The popular series 100 Years of Beauty, in which Cut.com explores the fashions women have followed for the last century in different countries is another illustration of this truism, especially in the series’ third episode, which focuses on changing trends and tendencies in Iran.
In the clip make-up artists and hair stylists tracked the changing ways in which Iranian women have altered and had altered their appearances from 1910 to 2010. By highlighting traditions and styles popular long before and after the Islamic Revolution in 1979, Cut.com showed a set of images of Iran that are rarely depicted in media outside the region.
According to the creators, as cited by YahooBeauty, the idea was to illustrate how closely related political changes and beauty trends can be, and how, for the same reasons, certain countries and communities can be reduced to a single image:
When we were choosing our third piece we wanted to showcase a culture where that link between beauty and politics was most explicit. Generally, American media is pretty insular. People from other countries are reduced to tropes. We wanted to show that Iran, just like our country, has never been static. The culture has changed a lot over time […] And hopefully, those changes would surprise people enough that they would want to know why and do a little work on their own to find out more.
Discussions under the video and on Cut.com's Facebook page boomed after its release in February and have continued ever since. Some of the images and the research that went into the clip can be seen on Cut.com's Pinterest page:
Predictably there was a lot of controversy connected to the use and imposition of the hijab. Commenters on both YouTube and Facebook discussed at length the definition of freedoms, citizen participation, the value of choice and the role of tradition in women’s life. They also discussed female participation in Iran today and before the Islamic revolution, and exchanged ideas and experiences:
How does “no hijab” define freedom? There are Iranian women who wear hijab because they want to, and it is true that some are forced and that is wrong. But to say that the hijab itself is regression is just your own opinion. Muslim women can wear hijab and still have freedom. Hijab was not the only thing during the Ayatollah's time that was forced. If you think that all Iranian women should “rebel” and remove their headscarves to be free, remember, your violating someone's freedom of choice […] I am appalled at […] women thinking that all Muslim women should lose their veils to be “free”. That is also wrong.

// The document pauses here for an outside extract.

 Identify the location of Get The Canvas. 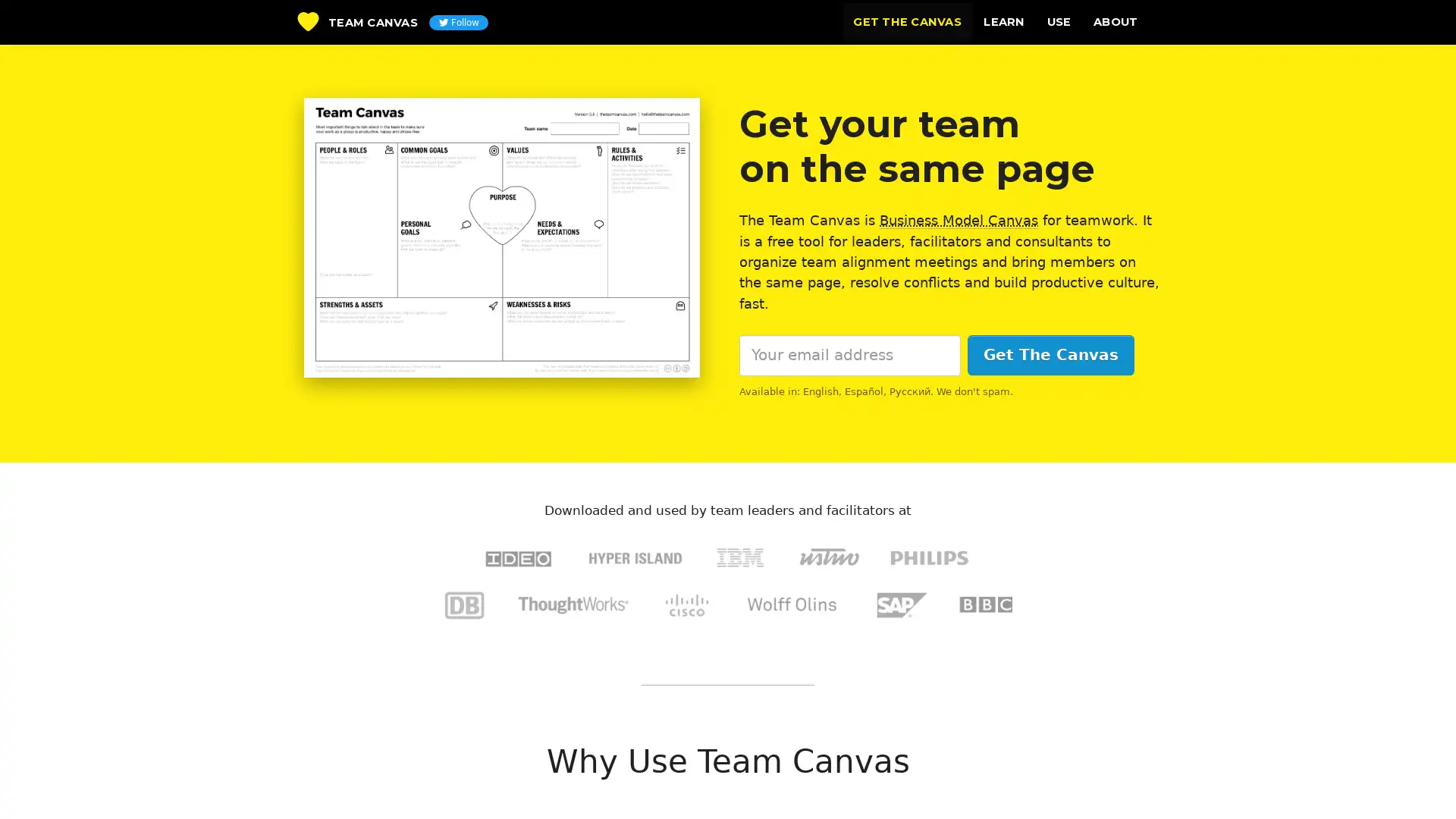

The discussions also covered the way Muslims live in Western societies and how different that can be from Muslim countries in the Middle East and North Africa. Visions and impressions criss-crossed with one another and showed the diversity in the experiences and perceptions of Muslims and non-Muslims in the Middle East and in the West.
Difficult questions were posed and met with sharp responses:
I live in a Western society too. You make it sound like the concept of being a non-religious Muslim is some fantasy for Iranian women. That's how it was (its shown in the video). And Iranians aren't demanding Western ideals, we are demanding choice. The women who choose to be religious can be, the women who do not can not be. And this isn't just about the hijab, its about ridding a religious regime.
I am surprised why the concept of a country wanting freedom of choice is so unusual.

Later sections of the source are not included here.